## Stored data entries
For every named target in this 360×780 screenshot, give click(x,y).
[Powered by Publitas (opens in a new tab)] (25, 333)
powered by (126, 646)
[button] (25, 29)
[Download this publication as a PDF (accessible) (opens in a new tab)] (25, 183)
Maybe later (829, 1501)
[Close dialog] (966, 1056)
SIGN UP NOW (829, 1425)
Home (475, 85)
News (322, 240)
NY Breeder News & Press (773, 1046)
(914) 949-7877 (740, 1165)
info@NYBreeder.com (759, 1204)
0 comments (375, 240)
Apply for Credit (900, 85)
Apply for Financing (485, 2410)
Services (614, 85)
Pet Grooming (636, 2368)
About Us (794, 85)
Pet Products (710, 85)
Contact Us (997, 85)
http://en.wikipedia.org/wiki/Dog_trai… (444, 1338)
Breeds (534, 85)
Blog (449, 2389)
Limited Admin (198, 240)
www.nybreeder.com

## YOUR OBJECTIVE
The answer must be every line from the entries above that holds the string "this".

## EXERCISE OUTPUT
For every named target in this 360×780 screenshot, give click(x,y).
[Download this publication as a PDF (accessible) (opens in a new tab)] (25, 183)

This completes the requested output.